Stage three is a network trial, where 20tonnes or so of the design mix is laid within the carriageway of a live road, to measure in particular skidding resistance. “We chose a non-event area for this particular stage,” said Millar. Stage four is the aforementioned proofing at two years. Transport Scotland supervises the TAIT process, making sure that the laying contractor and its staff know what is being done and why it’s being done.

“Knowledge transfer is the key to better application of technology,” Millar said. “We provide advice and guidance about laying TS2010 material too: there’s no point in getting everything right at the design stage if you don’t lay the material properly.”

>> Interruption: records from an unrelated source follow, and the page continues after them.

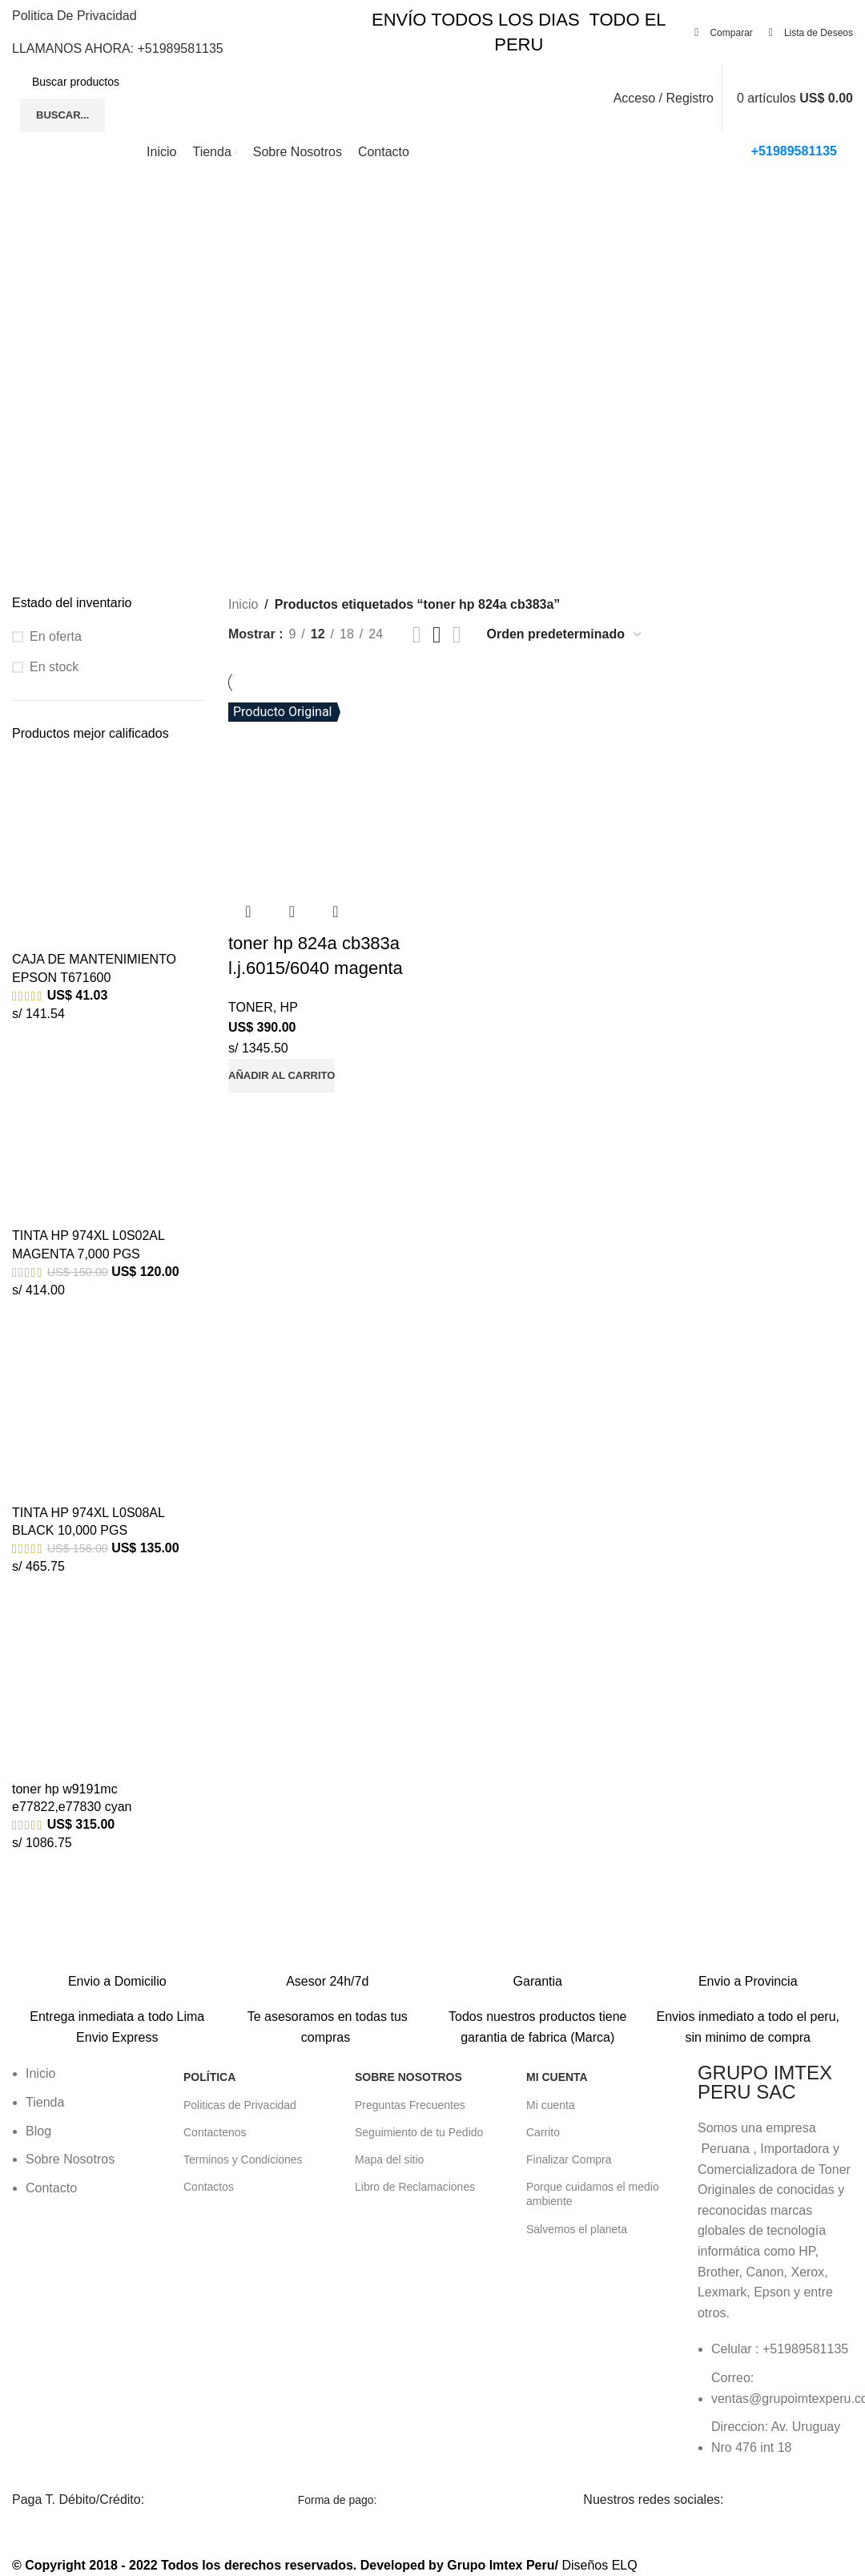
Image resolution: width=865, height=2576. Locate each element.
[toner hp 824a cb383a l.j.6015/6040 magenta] (327, 792)
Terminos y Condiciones (243, 2159)
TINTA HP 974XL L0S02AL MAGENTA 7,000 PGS (88, 1244)
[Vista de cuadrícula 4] (457, 634)
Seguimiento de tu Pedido (419, 2132)
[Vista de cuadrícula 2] (416, 634)
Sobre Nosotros (408, 2077)
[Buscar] (146, 82)
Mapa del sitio (389, 2159)
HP (289, 1007)
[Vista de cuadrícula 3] (436, 634)
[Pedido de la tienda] (565, 634)
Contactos (208, 2186)
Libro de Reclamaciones (415, 2186)
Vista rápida (292, 912)
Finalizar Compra (569, 2159)
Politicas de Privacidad (239, 2105)
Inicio (243, 604)
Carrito (543, 2132)
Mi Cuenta (557, 2077)
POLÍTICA (209, 2077)
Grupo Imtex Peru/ (502, 2565)
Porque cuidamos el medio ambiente (592, 2194)
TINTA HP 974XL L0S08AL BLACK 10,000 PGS (88, 1521)
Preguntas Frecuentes (410, 2105)
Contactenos (215, 2132)
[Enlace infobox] (117, 1970)
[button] (281, 1076)
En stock (54, 667)
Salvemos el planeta (576, 2229)
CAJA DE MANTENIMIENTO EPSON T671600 (94, 968)
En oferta (56, 636)
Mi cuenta (550, 2105)
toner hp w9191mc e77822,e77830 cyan (71, 1797)
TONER (250, 1007)
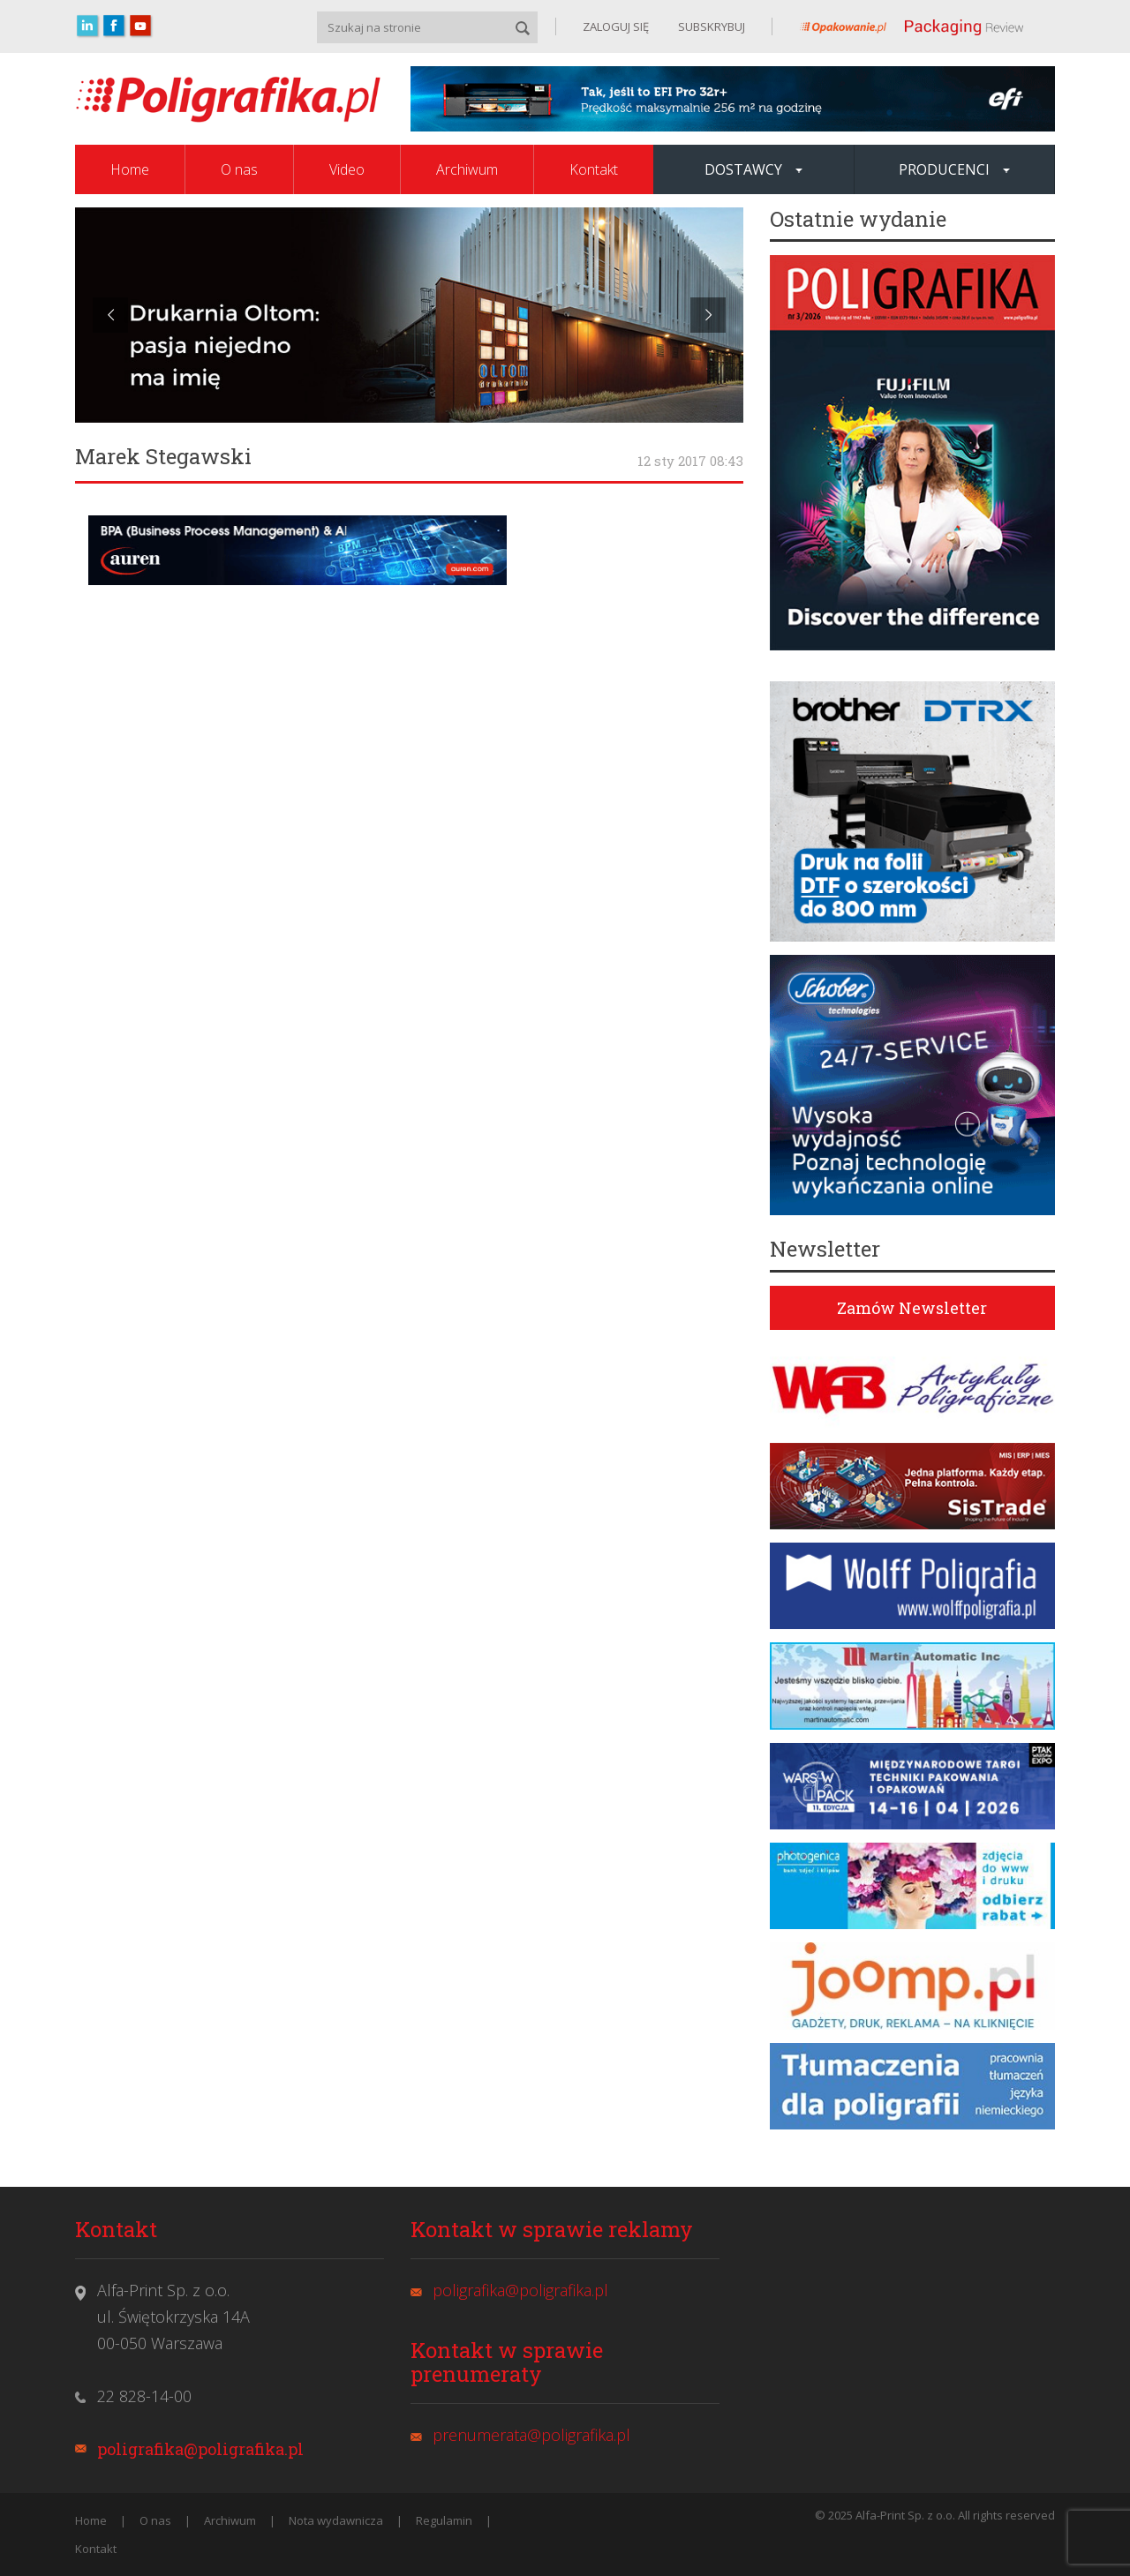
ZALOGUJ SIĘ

For the M90 TS2010 mix the aggregate used was of 10mm nominal size and of varying PSV, to suit different areas of application. Approaches to junctions for example had stone of 68PSV while the lesser stressed areas had 60PSV. The binder was Nypol 103, supplied by 294 Nynas. Nynas’ Scottish area sales manager Nigel Hardy said, “This material is a highly polymer modified elastomeric binder with exceptional resistance to permanent deformation and cracking. These characteristics mean it is well suited to the kind of durable asphalt that TS2010 is intended to produce.”

Nynas also supplied the bitumen that went into the job’s EME2 asphalt mixture, the chosen binder being Nypave FX 20. This according to Hardy is a hard paving grade bitumen specially developed for use in high modulus asphalts such as EME2. 

Project details

Forth Replacement Crossing – intended to provide a long term crossing of the Firth of Forth (the existing bridge showing signs of deterioration); made up of three contracts.

1. Fife ITS design and build contract, described above. Principal contractor GRAHAM Construction. Designer Mouchel. Principal asphalting contractor Breedon Aggregates (Scotland). Value: £12.8M. Completion: late summer 2012.

2. New Forth Road Bridge and connecting roads. Principal contractor Forth Crossing Bridge Constructors (a consortium of Hochtief, Morrison Construction, American Bridge and Dragados. Value: £790M. Completion 2016.

3. Upgrade of the M9 junction 1a at Kirkliston. Principal contractor: John Sisk and Roadbridge. Value: £25.6M. Completion spring 2013.
There was an “exceptionally high level of cooperation” between all parties to the contract, the planning of the surfacing logistics requiring a high degree of effort. The carriageway asphalting work as a whole, along with its allied traffic management, could be described as a logistical challenge according to Millar.

There was the task of getting planings away and new material in – the latter on time, to the right mix, with the right PSV aggregate and to the right location. Referring specifically to the surfacing, there has been the need to supply three laying machines working in echelon, getting the grit down in the right quantities, then compacting the newly laid asphalt with its grit topping in a timely and effective manner.

Traffic management was carried out 24/7 by GRAHAM Highway Management Maintenance (HMM). Two way traffic had to be maintained at all times and contraflows were put in place to allow full closure of the southbound carriageway, the surfacing having to be carried out in one pass at weekends.

“Normally we wouldn’t have had full closure,” said Millar, “possession would have been much more piecemeal, more disruptive, more expensive and taken longer. As it was, the work was scheduled to be done over four weekends and GRAHAM and its team managed to get that down to just two.

“That said, Breedon did particularly well and praise should go to the company. The asphalting was carried out superbly and TS2010’s first major use seems to be a resounding success.”